====== TASK DATA

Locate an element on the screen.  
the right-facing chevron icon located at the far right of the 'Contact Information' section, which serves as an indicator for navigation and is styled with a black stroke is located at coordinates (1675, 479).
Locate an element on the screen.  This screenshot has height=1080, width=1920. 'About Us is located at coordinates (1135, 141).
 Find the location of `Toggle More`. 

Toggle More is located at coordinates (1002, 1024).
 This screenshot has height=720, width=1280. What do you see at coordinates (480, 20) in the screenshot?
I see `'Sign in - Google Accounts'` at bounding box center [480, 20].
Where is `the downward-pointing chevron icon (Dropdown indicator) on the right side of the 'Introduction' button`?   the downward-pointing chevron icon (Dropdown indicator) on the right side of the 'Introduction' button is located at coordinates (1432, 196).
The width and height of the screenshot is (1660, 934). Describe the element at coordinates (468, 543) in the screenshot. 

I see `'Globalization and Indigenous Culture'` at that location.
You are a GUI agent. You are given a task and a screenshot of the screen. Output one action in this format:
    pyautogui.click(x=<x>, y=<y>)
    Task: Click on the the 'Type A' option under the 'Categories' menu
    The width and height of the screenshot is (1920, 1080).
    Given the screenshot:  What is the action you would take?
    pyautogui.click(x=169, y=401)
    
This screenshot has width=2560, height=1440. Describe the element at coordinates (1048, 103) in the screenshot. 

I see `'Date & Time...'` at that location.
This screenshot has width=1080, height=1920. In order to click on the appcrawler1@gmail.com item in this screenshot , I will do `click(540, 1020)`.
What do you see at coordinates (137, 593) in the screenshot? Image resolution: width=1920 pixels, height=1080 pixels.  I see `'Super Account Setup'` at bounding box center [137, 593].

============

PROBLEM: Please rewrite the entries from the line with "This screenshot has width=2560, height=1440." to the line with "This screenshot has width=1080, height=1920." as a two-column CSV with the columns input and output. Give one row per entry, with the entry's text and its answer each in a single quoted field and line breaks replaced by spaces.

THE ANSWER:
input,output
"This screenshot has width=2560, height=1440. Describe the element at coordinates (1048, 103) in the screenshot.","I see `'Date & Time...'` at that location."
"This screenshot has width=1080, height=1920. In order to click on the appcrawler1@gmail.com item in this screenshot",", I will do `click(540, 1020)`."